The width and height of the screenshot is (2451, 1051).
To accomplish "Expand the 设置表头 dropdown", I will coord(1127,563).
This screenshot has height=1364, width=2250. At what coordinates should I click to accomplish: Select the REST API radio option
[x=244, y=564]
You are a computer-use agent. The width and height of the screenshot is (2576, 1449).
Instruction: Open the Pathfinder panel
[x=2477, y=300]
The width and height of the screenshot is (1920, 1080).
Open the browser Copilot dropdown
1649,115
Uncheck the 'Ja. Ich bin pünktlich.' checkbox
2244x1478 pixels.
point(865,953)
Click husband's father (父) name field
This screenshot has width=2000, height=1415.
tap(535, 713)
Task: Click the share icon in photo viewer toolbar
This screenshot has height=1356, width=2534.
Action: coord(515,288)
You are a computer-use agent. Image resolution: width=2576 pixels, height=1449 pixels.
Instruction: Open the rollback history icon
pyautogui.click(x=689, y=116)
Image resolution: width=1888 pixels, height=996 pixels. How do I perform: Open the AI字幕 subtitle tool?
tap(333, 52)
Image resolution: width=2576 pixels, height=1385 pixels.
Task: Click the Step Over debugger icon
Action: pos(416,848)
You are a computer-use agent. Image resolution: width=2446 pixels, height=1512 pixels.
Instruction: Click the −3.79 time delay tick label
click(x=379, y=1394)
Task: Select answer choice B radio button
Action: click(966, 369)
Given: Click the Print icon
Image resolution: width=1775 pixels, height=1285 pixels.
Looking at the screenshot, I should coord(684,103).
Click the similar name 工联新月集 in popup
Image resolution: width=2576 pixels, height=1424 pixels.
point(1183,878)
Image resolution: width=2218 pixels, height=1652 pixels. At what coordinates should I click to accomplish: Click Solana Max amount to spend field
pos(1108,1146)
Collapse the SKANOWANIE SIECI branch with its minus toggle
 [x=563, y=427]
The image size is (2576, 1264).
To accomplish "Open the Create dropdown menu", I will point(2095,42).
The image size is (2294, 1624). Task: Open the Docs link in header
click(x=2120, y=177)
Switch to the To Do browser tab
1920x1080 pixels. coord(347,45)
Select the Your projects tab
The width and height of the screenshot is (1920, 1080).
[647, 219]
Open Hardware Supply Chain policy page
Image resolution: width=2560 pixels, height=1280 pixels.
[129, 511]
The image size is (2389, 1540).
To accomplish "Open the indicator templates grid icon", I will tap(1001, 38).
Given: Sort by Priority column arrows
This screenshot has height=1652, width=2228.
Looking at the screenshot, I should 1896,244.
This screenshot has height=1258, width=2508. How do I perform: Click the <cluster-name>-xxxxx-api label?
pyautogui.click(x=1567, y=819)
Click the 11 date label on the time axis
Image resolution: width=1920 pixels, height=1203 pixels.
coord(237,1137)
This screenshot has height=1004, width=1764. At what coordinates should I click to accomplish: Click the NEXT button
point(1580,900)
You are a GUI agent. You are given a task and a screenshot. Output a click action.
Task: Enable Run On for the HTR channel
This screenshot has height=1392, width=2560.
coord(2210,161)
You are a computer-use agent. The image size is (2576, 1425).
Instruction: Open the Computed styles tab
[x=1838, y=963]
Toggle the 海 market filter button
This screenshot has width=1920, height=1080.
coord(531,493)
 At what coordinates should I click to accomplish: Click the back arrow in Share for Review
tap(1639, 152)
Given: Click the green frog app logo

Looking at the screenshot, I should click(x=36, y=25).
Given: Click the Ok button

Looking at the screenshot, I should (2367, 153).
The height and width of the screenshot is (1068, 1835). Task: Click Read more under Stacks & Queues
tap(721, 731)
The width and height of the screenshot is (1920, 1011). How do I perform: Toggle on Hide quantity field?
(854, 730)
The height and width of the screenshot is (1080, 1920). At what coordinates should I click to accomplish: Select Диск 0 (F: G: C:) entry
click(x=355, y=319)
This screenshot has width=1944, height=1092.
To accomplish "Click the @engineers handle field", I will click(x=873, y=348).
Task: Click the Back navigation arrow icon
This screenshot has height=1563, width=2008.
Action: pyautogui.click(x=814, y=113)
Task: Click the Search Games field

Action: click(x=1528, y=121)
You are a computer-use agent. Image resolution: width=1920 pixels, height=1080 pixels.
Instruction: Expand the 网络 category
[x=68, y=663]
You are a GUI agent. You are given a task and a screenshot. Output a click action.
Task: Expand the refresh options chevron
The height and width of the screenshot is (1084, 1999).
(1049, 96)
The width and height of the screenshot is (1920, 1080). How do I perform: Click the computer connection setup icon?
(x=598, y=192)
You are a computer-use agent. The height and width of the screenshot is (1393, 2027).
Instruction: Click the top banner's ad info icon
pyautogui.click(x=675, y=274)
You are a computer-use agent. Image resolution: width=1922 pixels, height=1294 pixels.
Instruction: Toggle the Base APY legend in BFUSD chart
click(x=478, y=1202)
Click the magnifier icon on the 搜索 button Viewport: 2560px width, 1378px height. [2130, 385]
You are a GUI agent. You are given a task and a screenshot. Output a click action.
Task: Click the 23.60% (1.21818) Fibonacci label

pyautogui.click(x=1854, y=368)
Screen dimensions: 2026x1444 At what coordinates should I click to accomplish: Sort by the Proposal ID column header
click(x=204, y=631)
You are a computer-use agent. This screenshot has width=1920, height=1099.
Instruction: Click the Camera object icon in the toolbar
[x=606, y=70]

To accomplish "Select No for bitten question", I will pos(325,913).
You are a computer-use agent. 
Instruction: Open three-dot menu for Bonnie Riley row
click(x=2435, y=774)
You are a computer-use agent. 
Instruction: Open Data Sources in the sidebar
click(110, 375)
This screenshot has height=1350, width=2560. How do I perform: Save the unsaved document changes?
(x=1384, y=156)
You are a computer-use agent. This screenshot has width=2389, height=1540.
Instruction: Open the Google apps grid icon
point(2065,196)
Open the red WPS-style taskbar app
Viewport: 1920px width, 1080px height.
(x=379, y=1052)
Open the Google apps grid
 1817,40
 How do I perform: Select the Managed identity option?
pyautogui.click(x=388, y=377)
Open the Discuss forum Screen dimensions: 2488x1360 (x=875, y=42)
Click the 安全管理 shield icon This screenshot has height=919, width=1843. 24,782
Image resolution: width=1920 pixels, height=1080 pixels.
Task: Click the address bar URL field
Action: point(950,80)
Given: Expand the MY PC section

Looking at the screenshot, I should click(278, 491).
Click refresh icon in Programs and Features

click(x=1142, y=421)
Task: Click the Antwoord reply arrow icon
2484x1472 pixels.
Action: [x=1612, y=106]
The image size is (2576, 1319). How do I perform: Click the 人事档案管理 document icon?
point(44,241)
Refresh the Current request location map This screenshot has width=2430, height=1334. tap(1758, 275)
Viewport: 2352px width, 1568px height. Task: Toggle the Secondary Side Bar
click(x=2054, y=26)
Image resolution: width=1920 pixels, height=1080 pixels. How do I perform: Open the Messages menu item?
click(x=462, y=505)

_ _ _ _

REQUIRED WORK → Include both ends. Return the line holding "Viewport: 2352px width, 1568px" and all lines after it in the records above, exactly as written.

RESULT BELOW →
Viewport: 2352px width, 1568px height. Task: Toggle the Secondary Side Bar
click(x=2054, y=26)
Image resolution: width=1920 pixels, height=1080 pixels. How do I perform: Open the Messages menu item?
click(x=462, y=505)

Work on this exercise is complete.